--- RECORDED DATA Enclosed Below ---

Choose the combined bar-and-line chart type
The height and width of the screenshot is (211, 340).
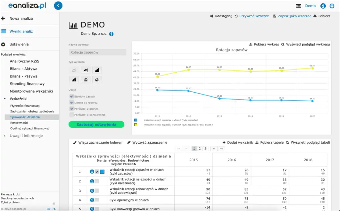pyautogui.click(x=85, y=80)
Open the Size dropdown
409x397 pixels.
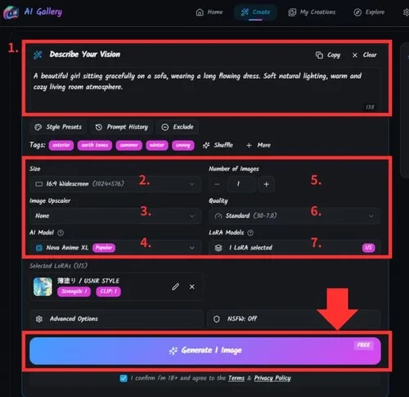tap(115, 184)

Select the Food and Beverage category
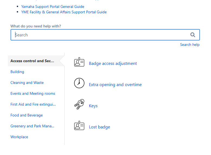27,115
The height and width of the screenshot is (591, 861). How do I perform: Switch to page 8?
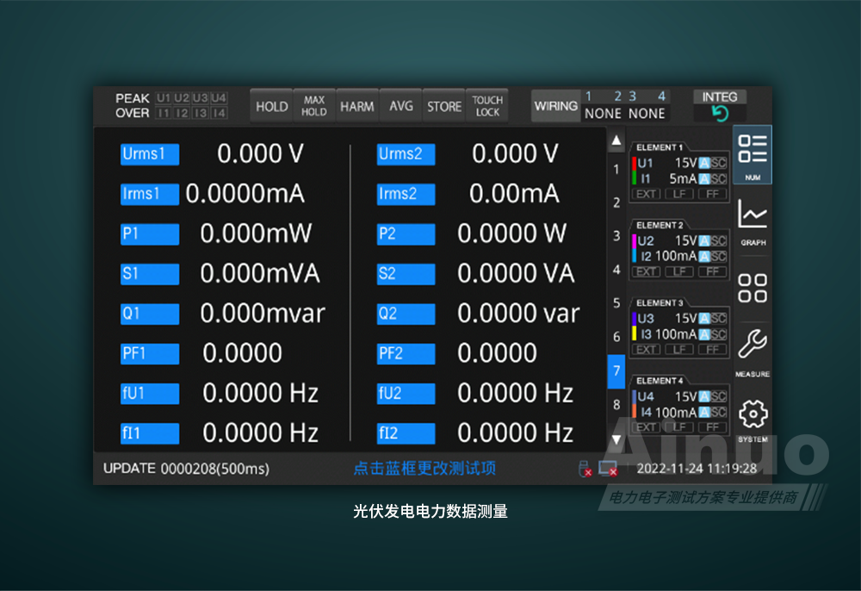(x=616, y=404)
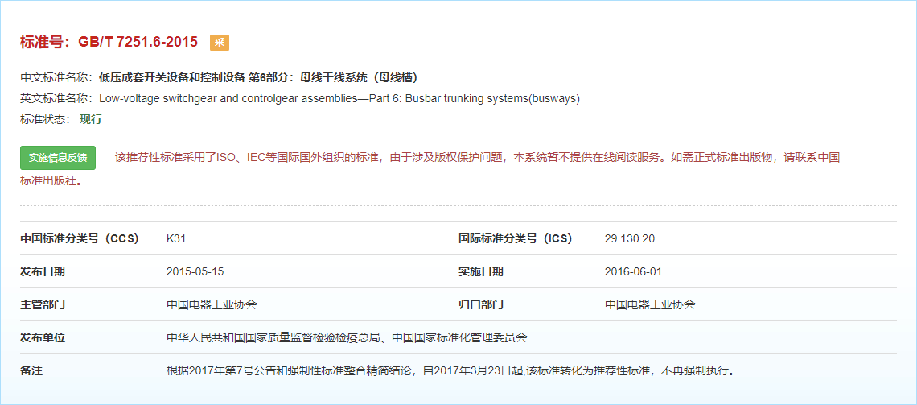Select the standard number GB/T 7251.6-2015 heading
Screen dimensions: 917x405
[109, 42]
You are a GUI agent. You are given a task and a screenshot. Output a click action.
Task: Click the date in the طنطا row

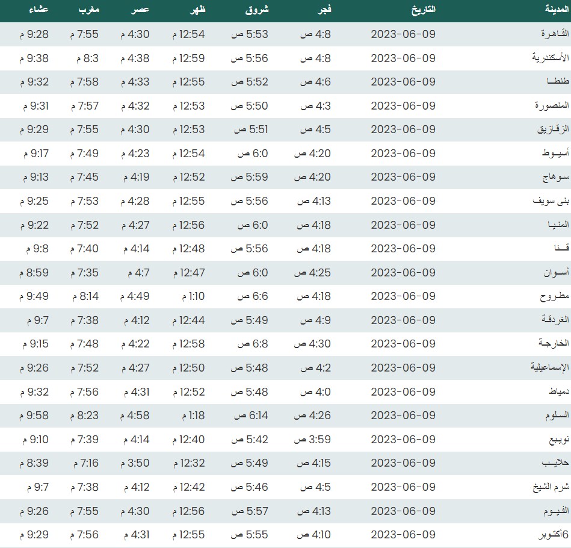[403, 82]
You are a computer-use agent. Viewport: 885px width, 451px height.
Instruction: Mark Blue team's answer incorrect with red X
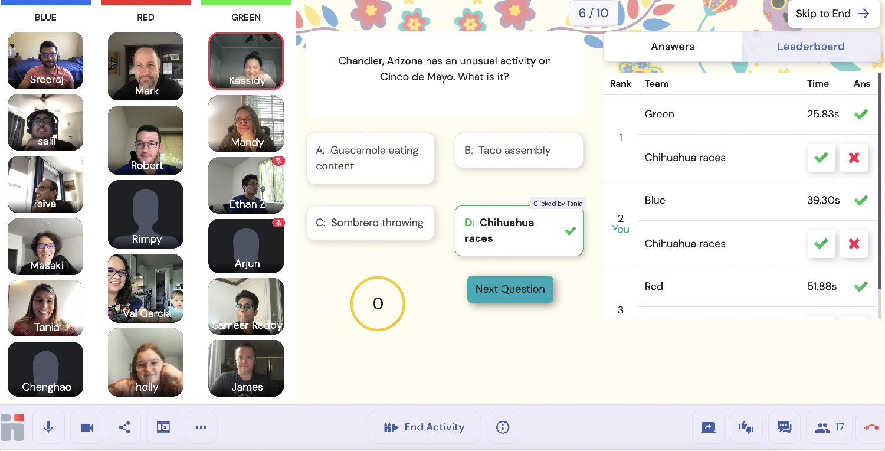pyautogui.click(x=854, y=244)
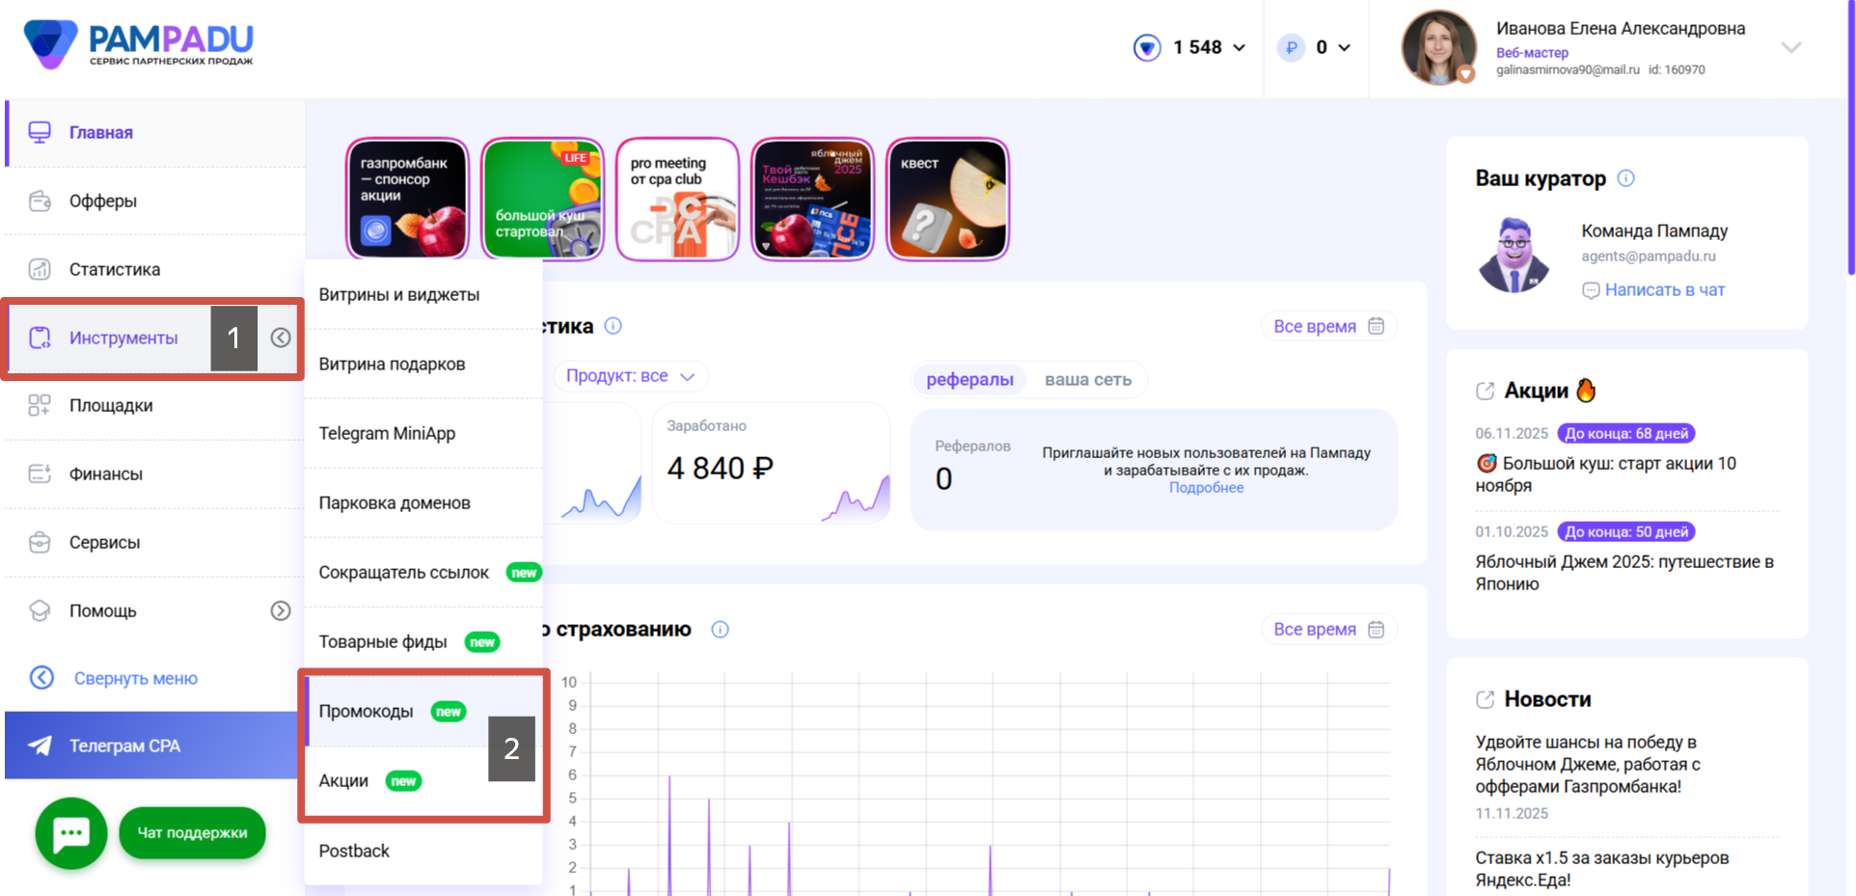Viewport: 1856px width, 896px height.
Task: Expand the user profile chevron
Action: 1790,47
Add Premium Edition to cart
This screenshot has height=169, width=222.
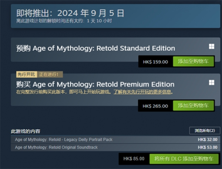193,106
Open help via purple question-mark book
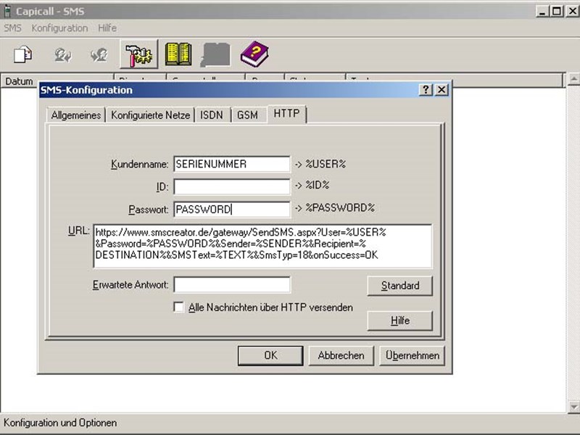The image size is (580, 435). click(x=254, y=54)
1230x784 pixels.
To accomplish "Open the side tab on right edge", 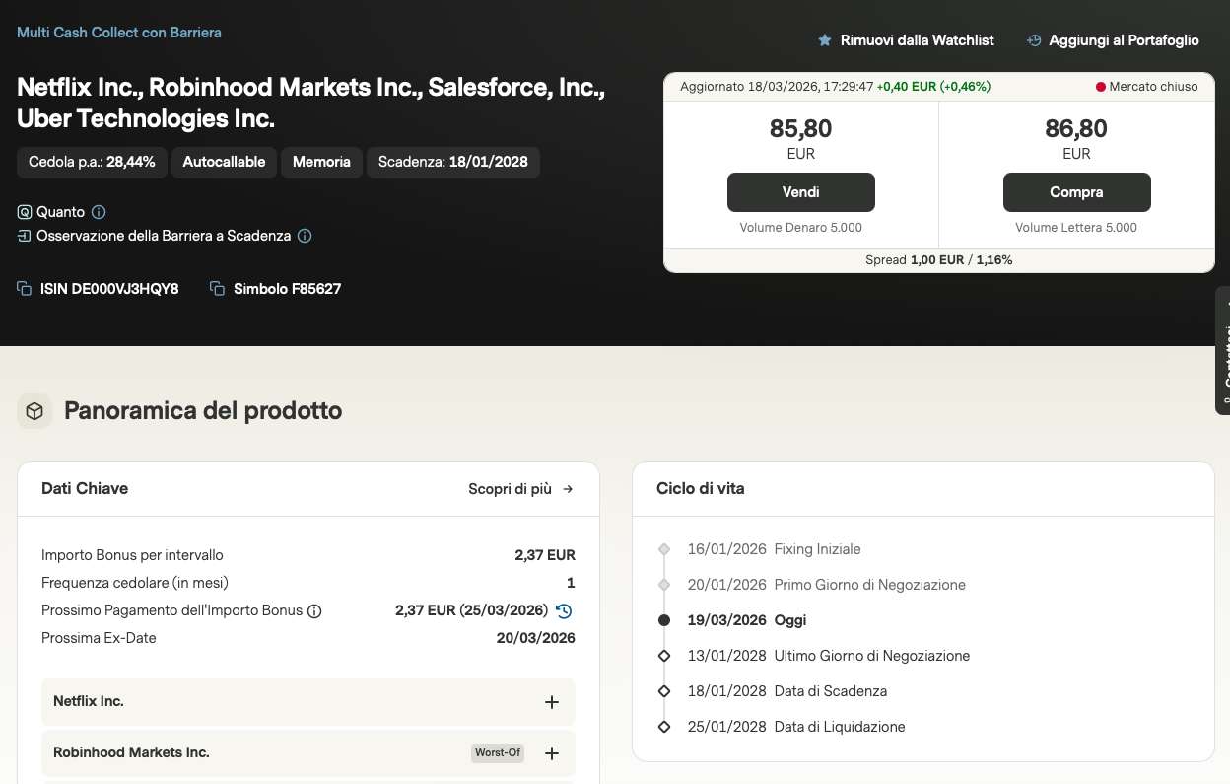I will (x=1223, y=350).
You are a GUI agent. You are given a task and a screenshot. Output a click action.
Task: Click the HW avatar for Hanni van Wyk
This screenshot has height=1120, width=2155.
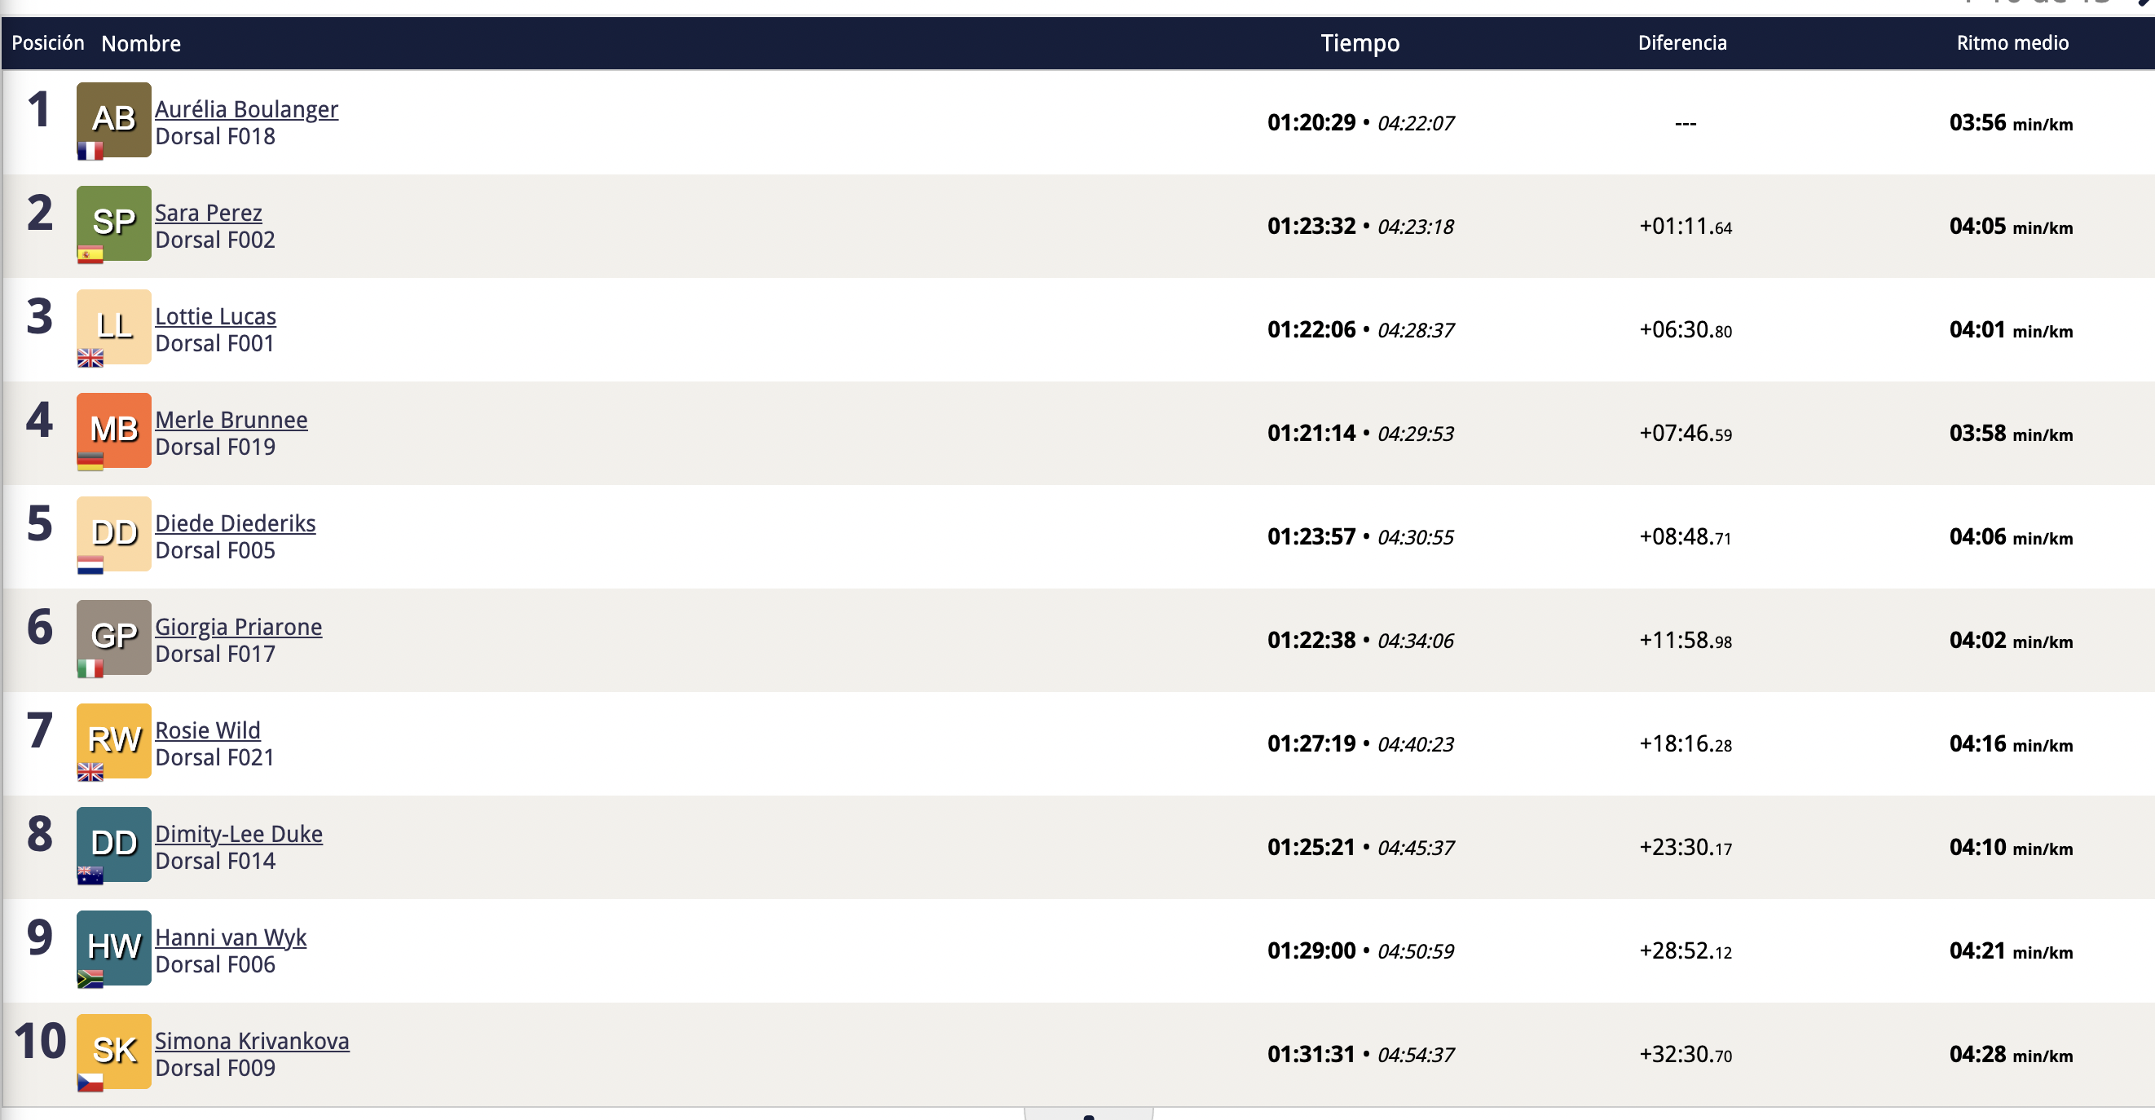(114, 949)
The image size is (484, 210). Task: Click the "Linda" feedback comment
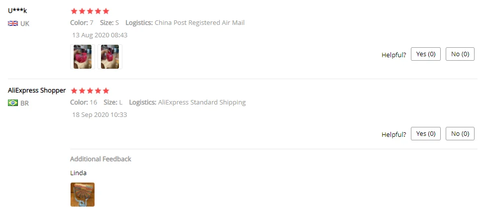tap(78, 173)
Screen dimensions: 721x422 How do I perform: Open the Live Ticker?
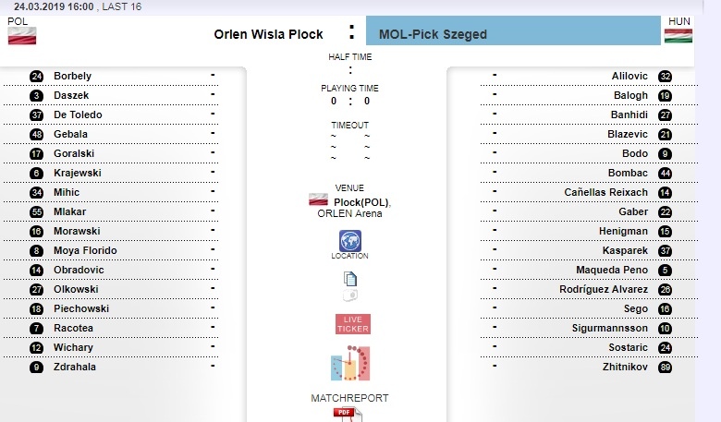pyautogui.click(x=352, y=324)
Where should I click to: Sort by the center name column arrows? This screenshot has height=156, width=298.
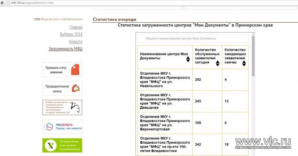(188, 56)
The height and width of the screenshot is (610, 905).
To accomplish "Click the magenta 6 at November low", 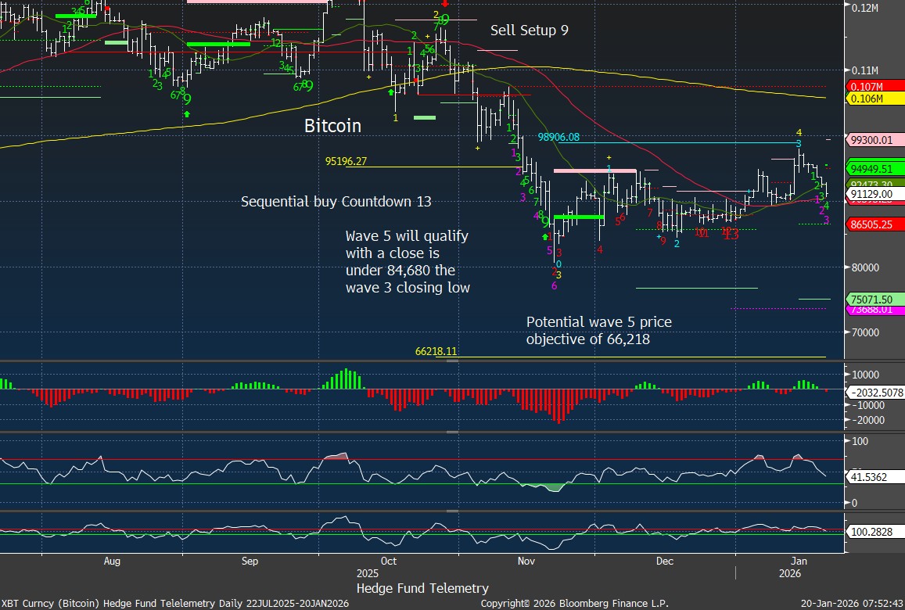I will [554, 285].
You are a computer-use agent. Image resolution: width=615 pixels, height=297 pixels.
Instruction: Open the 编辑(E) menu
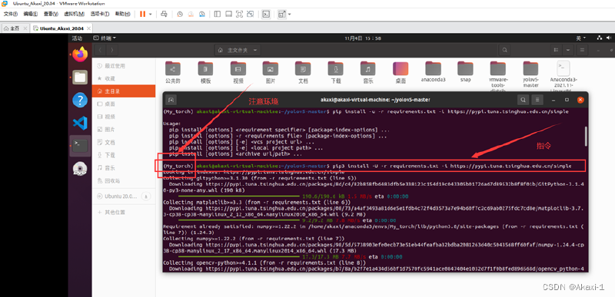point(30,14)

--- End of Enclosed RECORDED DATA ---

### WHAT THE TASK REQUIRES:
Restate the lines above from the one containing "409x397 pixels." through the one containing "You are a computer-use agent. Viewport: 885px", inclusive, exactly and without pictures.

### SOLVED PROBLEM:
409x397 pixels.
tap(115, 184)

Select the Food and Beverage category
27,115
The height and width of the screenshot is (591, 861). How do I perform: Switch to page 8?
(x=616, y=404)
Select the standard number GB/T 7251.6-2015 heading
Screen dimensions: 917x405
[109, 42]
You are a GUI agent. You are given a task and a screenshot. Output a click action.
Task: Click the date in the طنطا row

[403, 82]
You are a computer-use agent. Viewport: 885px width, 451px height.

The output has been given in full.